Are you looking for ways to connect with your students? Meet them where they are- on social media. Christopher Hunn, Associate Director for Undergraduate Matters in Electrical Engineering and Computer Science, recently presented on this topic in an Advancing Practice workshop and has shared the following tips to get you started.
- Start small, experiment, then grow. Many advisors find their students already maintain active Facebook pages so they only need to contribute to something existing. Ask your students and you may find much of the work has already been done.
- Leverage your peer advisors’ expertise. Peer advisors will be familiar with your students’ online culture and what is considered acceptable. Monitoring and engaging social media could be a great project for them—especially since they’re already doing it.

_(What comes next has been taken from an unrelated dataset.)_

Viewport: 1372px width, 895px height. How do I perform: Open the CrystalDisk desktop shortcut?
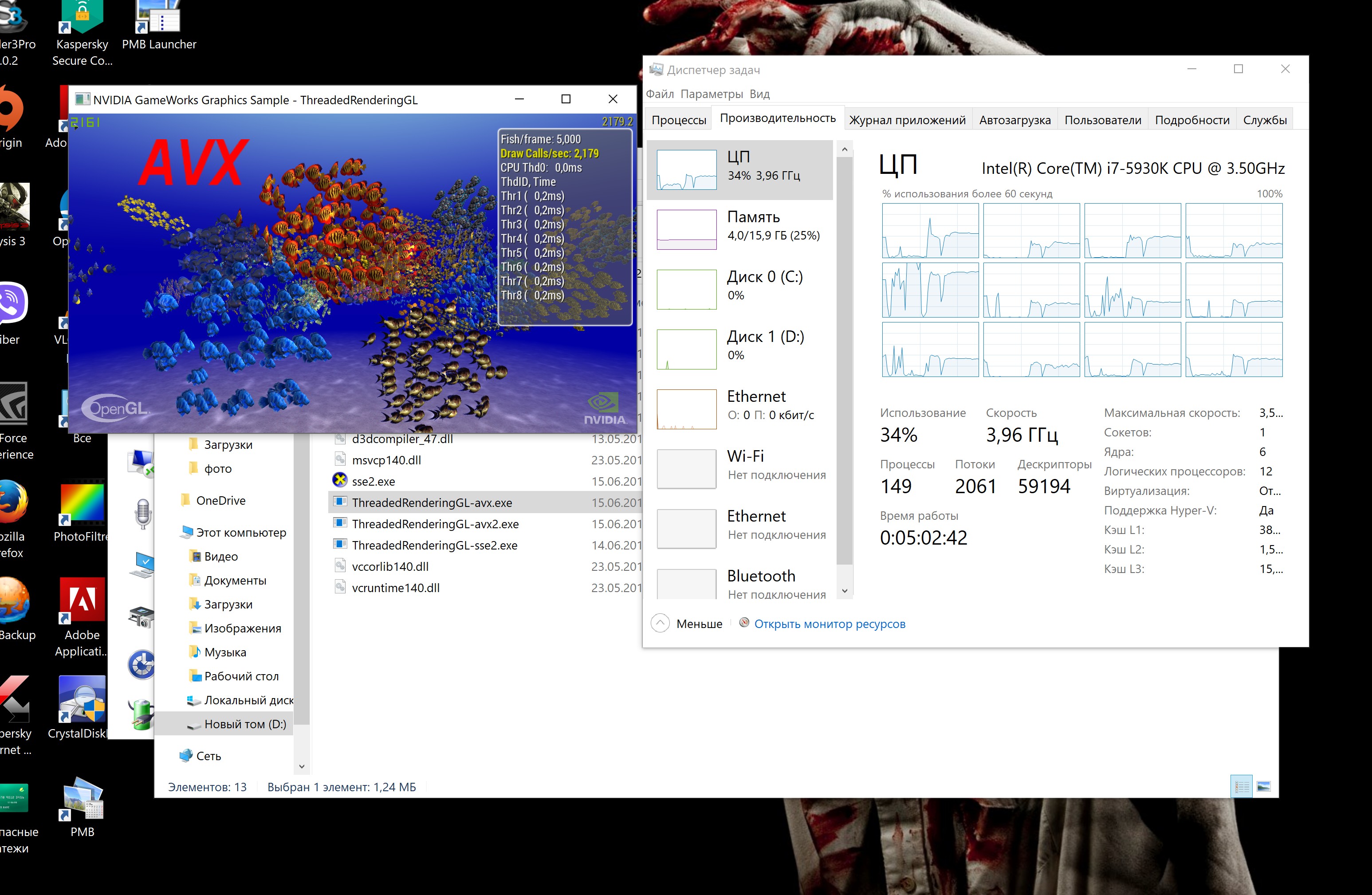tap(82, 699)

- Regardless of which social media portal, ask students to tag you when they have questions. This will prevent the need to comb through large amounts of content. Instead, you can click on your tags, address the concerns, and move on!
- If you are or will be utilizing Facebook for advising, use permalinks. If you click on the date and time a post was made it will send you to the permanent link for that thread. You can create a permalink FAQ of living, breathing conversations instead of static canned responses. We’ve found some threads can go on for years by being revitalized every admissions or telebears cycle (think “What course is best to take with XYZ”).
- Consider using Piazza. Piazza is a Q&A platform that’s built for FERPA compliance from the ground up. Most students already use it for their academic classes, so creating an advising or policy “course” could take off quickly. Plus, you can manually add students to the group so there’s no concern over “recruiting”. Add your student roster and you have an instant community—though you’ll still need to foster buy in.